- _Énoncé_:
Relevez, dans le texte source ci-dessous, toutes les personnes désignées par leur prénom et leur nom.

- _Texte source_:
-.-.-
Gauche, comment réinventer une alternative ? (Entretien dans L’Humanité)

dimanche 23 mai 2010.
 

Rappel des faits

En ces temps où l’approfondissement de la crise obscurcit l’horizon, la recherche d’alternatives s’avère une tâche urgente mais ardue. Dans un livre d’entretiens (1) avec le journaliste Jean-François Bège, Anicet Le Pors, l’un des quatre ministres communistes de 1981 à 1984, y apporte une contribution utile nourrie par son expérience, sa grande culture et portée par une énergie intacte.

Ministre, Anicet Le Pors a rénové et étendu le statut de la fonction publique, confortant la place originale donnée historiquement aux services publics dans notre pays. Devenu conseiller d’État, il réfléchit, travaille et continue à vouloir changer le monde. Il ne pense pas que l’histoire est un éternel recommencement ni, non plus, qu’elle a un sens « scientifiquement déterminé » mais il se demande « comment faire de l’héritage un investissement pour les temps nouveaux ». Depuis qu’il n’est plus membre du Parti communiste, ce qu’il appelle son « génome de citoyenneté » est devenu à la fois son fil conducteur et sa colonne vertébrale. Reste pourtant cette interrogation  : comment construire des convergences entre les citoyens responsables  ? Il s’efforce d’y répondre en étant toujours disponible pour échanger ou aborder une question nouvelle. D’un rapport sur l’égalité femme-homme dans la fonction publique à un autre sur les travailleurs saisonniers, de cette charge de président de chambre à la Cour nationale du droit d’asile à des rencontres sur la réforme des collectivités territoriales, le citoyen Anicet Le Pors cherche à comprendre les transformations profondes et parfois accélérées de la société. Il creuse ce concept de citoyenneté qui lui semble « de nature à conjurer l’avènement de monstres et à amorcer la phase de recomposition démocratique et progressiste ». Et il avance celui d’« appropriation collective », selon lui, plus que jamais d’actualité au niveau national et mondial. Alors que certains se précipitent déjà dans une sorte de précampagne présidentielle, sa critique sans concession de cette élection au suffrage universel ne peut pas manquer d’interpeller. Tourné vers l’avenir, ce livre est une invitation au débat. Ces pages y répondent. Deux citoyens engagés  : Anne Coulon, enseignante en IUFM, militante communiste dans un quartier populaire de Corbeil-Essonnes, et Antoine Fatiga, syndicaliste, élu régional après avoir été tête de liste du Front de gauche en Savoie, débattent avec Anicet Le Pors.

J.S.

(1) Des racines et des rêves. 
Éditions Le Télégramme, 18 euros.

TABLE RONDE AVEC :

* ANNE COULON, enseignante en IUFM, militante communiste dans le quartier des Tarterêts à Corbeil-Essonnes.

* ANTOINE FATIGA, syndicaliste, conseiller régional Front de gauche.
-.-.-
- _Extrait de données_:
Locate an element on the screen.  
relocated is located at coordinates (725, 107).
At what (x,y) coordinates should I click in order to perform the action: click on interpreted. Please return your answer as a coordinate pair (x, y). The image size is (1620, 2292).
-.-.-
- _Corrigé_:
- Jean-François Bège
- Anicet Le Pors
- Anne Coulon
- Antoine Fatiga